Inaugural sled derby honors Cheshire Kiwanis Club official 

Inaugural sled derby honors Cheshire Kiwanis Club official 

reporter photo

CHESHIRE — The Kiwanis Club is asking the community to get creative by decorating their own sleds for its first Kenneth E. Anderson Memorial Art Sled Derby at Mixville Park on Feb. 9 and 23.

The derby focuses on creativity rather than competition. The club encourages participants to add decorations, lights, and other items to turn their sleds into works of art. Participants will show off their creations with a ride down the Mixville Park hill on either date starting at 11 a.m. 

Rachel Widmer,  the Kiwanis Club’s president-elect and project director, said there is no entry fee to participate. People interested may register by sending contact information to 

“I just think it’s a fun event for both adults and kids,” Widmer said. “It’s a fun, creative thing for people to do.” 

Widmer got her inspiration from an annual art sled derby in Hartford.

“I saw a lot of creative things,” Widmer said.

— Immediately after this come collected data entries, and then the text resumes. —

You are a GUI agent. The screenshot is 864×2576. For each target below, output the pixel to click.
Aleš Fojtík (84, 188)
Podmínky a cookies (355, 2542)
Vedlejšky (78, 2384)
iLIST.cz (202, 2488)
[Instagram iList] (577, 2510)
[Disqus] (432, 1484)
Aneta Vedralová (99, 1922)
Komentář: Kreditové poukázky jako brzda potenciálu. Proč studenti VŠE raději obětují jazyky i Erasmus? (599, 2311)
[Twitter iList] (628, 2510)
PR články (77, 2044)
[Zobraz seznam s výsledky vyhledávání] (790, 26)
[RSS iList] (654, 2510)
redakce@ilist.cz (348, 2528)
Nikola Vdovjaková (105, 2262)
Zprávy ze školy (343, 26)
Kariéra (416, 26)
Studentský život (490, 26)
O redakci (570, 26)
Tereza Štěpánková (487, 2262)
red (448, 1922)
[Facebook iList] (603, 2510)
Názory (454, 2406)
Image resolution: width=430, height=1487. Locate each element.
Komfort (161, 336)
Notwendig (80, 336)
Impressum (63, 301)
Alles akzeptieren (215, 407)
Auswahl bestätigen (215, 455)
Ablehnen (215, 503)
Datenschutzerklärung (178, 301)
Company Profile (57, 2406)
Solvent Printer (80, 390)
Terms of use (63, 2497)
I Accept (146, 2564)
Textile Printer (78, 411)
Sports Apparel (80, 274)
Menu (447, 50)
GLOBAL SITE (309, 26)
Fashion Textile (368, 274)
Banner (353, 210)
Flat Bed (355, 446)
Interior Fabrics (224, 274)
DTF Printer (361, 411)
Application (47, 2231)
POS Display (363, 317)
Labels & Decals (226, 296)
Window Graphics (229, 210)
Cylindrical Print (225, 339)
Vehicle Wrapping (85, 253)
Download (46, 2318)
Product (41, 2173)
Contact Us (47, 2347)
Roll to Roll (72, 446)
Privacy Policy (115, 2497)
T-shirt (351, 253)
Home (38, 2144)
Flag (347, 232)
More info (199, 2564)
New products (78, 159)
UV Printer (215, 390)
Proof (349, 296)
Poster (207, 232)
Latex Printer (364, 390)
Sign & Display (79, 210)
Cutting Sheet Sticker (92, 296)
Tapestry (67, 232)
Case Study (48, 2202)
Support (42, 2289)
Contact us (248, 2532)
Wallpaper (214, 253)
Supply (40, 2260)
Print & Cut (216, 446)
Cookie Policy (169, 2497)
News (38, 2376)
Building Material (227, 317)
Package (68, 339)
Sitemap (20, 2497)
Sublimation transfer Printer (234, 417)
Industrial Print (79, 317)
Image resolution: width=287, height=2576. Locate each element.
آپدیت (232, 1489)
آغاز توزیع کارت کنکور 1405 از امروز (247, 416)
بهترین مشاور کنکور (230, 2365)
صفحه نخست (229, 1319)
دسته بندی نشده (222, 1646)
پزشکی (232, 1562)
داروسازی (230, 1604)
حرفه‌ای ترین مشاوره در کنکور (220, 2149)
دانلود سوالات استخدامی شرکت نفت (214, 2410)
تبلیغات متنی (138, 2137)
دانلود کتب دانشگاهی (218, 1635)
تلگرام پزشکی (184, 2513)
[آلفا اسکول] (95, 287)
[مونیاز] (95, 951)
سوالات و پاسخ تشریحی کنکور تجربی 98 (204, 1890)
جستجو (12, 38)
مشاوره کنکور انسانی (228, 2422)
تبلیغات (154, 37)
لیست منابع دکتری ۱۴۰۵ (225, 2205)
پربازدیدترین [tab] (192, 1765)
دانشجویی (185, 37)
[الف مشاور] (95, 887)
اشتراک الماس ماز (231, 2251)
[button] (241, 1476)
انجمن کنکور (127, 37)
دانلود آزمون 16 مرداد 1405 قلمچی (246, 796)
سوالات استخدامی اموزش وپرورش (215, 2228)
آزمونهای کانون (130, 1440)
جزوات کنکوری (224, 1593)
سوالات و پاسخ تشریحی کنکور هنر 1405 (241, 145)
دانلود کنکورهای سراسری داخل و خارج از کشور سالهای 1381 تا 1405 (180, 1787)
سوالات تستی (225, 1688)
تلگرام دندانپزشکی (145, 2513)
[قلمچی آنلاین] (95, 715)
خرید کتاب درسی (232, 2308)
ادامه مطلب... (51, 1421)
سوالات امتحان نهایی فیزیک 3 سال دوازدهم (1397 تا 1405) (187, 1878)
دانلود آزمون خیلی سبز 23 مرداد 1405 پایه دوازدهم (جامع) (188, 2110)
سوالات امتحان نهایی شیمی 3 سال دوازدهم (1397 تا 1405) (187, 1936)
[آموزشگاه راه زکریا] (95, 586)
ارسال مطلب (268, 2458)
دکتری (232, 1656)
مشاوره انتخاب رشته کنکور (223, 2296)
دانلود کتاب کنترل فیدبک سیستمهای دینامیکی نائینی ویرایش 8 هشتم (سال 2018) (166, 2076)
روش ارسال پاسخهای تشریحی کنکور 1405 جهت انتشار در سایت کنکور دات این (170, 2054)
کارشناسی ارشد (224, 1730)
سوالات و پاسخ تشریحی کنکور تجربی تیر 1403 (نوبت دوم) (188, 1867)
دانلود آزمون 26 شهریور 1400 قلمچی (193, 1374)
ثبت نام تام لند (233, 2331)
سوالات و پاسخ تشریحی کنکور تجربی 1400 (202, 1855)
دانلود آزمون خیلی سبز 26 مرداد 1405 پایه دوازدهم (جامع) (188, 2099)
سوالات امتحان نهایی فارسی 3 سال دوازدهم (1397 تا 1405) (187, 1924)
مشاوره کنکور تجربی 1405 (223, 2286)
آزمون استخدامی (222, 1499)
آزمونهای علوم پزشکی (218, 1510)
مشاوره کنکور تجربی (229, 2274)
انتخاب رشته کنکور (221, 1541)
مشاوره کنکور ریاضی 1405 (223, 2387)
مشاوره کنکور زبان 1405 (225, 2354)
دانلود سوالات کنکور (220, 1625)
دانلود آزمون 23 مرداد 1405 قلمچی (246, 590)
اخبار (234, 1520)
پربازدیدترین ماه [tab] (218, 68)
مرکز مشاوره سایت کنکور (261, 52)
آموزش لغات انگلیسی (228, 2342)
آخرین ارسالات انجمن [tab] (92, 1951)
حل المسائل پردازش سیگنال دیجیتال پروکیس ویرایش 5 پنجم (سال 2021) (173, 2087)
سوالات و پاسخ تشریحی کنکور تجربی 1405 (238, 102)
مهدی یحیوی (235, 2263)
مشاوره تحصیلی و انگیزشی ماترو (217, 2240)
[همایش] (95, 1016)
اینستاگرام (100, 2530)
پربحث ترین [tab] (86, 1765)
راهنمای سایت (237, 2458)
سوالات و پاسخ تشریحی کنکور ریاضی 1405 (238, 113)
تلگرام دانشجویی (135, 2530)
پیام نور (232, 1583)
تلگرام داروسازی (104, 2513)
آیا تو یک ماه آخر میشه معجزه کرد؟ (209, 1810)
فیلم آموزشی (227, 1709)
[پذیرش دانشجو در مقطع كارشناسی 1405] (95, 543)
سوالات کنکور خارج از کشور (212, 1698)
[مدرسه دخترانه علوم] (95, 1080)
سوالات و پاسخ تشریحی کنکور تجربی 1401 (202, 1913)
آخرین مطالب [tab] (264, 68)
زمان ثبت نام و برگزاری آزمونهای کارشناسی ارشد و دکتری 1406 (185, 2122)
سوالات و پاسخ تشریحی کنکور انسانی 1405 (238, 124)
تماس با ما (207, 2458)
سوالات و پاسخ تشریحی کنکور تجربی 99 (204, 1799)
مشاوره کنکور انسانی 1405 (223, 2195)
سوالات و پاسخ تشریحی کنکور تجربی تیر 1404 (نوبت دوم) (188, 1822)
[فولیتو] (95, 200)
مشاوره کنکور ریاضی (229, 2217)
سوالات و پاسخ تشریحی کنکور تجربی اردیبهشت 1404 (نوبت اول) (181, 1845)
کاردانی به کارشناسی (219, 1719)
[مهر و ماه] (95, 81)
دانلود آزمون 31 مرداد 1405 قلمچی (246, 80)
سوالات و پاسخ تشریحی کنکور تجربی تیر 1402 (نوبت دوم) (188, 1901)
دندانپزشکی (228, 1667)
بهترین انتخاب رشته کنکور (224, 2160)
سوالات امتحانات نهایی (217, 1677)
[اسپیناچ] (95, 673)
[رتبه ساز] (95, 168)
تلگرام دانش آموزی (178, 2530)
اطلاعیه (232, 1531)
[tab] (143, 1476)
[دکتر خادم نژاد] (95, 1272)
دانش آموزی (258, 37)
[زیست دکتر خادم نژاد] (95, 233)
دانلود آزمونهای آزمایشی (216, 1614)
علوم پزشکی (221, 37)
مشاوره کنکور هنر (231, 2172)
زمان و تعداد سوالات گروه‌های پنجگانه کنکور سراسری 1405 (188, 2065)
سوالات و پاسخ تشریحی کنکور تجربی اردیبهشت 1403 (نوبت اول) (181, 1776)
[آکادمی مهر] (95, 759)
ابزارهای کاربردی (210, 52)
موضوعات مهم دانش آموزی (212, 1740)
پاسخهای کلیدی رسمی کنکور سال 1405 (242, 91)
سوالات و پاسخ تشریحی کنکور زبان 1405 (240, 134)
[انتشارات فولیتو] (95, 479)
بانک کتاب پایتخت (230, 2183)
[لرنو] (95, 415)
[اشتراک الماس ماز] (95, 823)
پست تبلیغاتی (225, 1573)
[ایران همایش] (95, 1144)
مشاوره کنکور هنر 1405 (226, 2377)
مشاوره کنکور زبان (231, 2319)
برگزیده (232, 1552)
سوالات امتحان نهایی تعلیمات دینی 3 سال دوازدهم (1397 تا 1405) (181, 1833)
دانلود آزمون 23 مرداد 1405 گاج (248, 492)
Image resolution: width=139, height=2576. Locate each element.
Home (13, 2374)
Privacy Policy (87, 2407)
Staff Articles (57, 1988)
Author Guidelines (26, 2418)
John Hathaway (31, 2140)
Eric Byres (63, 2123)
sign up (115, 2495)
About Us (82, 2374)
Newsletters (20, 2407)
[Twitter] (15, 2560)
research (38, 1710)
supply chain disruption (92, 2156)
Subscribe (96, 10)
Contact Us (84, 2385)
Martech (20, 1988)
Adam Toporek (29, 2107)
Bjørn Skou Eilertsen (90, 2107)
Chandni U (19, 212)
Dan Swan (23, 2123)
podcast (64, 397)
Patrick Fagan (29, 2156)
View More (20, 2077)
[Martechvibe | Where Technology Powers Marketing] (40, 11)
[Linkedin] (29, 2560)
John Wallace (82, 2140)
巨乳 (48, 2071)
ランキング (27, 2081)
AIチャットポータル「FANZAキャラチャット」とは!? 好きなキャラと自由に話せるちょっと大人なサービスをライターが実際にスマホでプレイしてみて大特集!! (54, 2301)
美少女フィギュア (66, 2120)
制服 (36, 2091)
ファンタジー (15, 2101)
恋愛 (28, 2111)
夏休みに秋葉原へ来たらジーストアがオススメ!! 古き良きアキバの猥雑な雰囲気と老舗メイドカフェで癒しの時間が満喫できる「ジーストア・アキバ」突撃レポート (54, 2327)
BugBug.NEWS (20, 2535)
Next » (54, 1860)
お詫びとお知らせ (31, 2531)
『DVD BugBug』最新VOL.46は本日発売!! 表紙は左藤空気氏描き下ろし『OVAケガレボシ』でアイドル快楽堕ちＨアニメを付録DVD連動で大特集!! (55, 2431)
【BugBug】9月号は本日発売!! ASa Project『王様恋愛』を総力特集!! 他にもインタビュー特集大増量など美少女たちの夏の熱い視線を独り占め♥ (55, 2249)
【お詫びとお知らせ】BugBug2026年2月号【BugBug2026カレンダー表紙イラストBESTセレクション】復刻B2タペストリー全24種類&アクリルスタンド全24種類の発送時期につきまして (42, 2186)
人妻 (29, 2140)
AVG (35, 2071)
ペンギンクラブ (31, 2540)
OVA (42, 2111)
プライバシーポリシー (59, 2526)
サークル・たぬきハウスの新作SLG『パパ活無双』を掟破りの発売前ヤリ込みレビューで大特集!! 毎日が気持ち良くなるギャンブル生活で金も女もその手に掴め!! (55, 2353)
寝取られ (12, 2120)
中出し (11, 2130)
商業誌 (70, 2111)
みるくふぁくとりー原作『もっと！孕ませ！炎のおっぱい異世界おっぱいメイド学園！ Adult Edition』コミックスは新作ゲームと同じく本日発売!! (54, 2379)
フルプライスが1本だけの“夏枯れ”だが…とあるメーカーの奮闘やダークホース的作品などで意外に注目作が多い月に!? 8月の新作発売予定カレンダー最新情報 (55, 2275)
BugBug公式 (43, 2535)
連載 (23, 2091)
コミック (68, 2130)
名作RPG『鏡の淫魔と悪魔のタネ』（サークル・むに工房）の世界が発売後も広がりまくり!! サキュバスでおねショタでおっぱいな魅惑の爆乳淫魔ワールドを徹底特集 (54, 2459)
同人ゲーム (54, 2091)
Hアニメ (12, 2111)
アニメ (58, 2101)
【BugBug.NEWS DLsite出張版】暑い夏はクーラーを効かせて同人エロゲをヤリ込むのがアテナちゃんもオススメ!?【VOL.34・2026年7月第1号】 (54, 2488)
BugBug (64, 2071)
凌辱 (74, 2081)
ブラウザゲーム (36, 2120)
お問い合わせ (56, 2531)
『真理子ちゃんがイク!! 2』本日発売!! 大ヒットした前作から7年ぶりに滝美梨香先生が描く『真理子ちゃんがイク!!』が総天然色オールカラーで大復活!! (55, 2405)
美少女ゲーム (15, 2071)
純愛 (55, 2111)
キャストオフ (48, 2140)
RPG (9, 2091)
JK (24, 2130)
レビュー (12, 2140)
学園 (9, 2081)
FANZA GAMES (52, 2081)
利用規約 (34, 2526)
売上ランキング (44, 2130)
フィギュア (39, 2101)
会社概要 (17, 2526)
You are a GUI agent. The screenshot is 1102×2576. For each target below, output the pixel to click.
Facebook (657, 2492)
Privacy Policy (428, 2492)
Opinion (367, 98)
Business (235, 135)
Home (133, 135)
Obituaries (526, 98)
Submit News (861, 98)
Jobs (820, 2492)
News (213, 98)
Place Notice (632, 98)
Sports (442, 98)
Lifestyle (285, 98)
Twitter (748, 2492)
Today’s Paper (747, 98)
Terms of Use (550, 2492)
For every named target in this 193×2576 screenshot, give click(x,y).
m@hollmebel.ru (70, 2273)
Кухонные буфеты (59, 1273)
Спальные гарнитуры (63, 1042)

The Hartford Art Sled Derby announced on Facebook the event was cancelled last year due to weather and insurance issues. The event drew participants and spectators from around the state to Elizabeth Park, where sleds of all shapes and sizes made their way downhill. Some of the sleds from Hartford Art Sled Derby included inspiration from Ursula from the Little Mermaid, a baby crib, a recliner, and much more.

“You can find inspiration for decorations from your favorite band, movie, book or food,” Widmer said. 

The Kiwanis Club of Cheshire’s Art Sled Derby honors Kenneth E. Anderson, a long-time Kiwanis Club member who died in November. 

“We are so honored, so honored by this event,” said Sheryl Estrom, Anderson’s daughter. “He never did anything looking for attention. He did it because he felt it was important.” 

The Kiwanis Club is an international volunteer organization. 

Estrom said her father volunteered with the Kiwanis for more than 40 years, in addition to the Key Club, Lions Club, and other community organizations. 

“Shortly after joining Kiwanis, he went through the chairs and ultimately became president of the club,” said Allen Meyerjack, current Kiwanis member and friend of Anderson. “When his term as president ended, he did not stop there. He ran for lieutenant governor of the district and won that race.” 

Meyerjack said Anderson had 12 clubs under his leadership and frequently visited all of them. 

“We are so pleased to have this event honor him,” Estrom said. “He never did anything for recognition, but this event is wonderful.”

Widmer said in addition to remembering Anderson, she hopes the event will spark creativity throughout the community.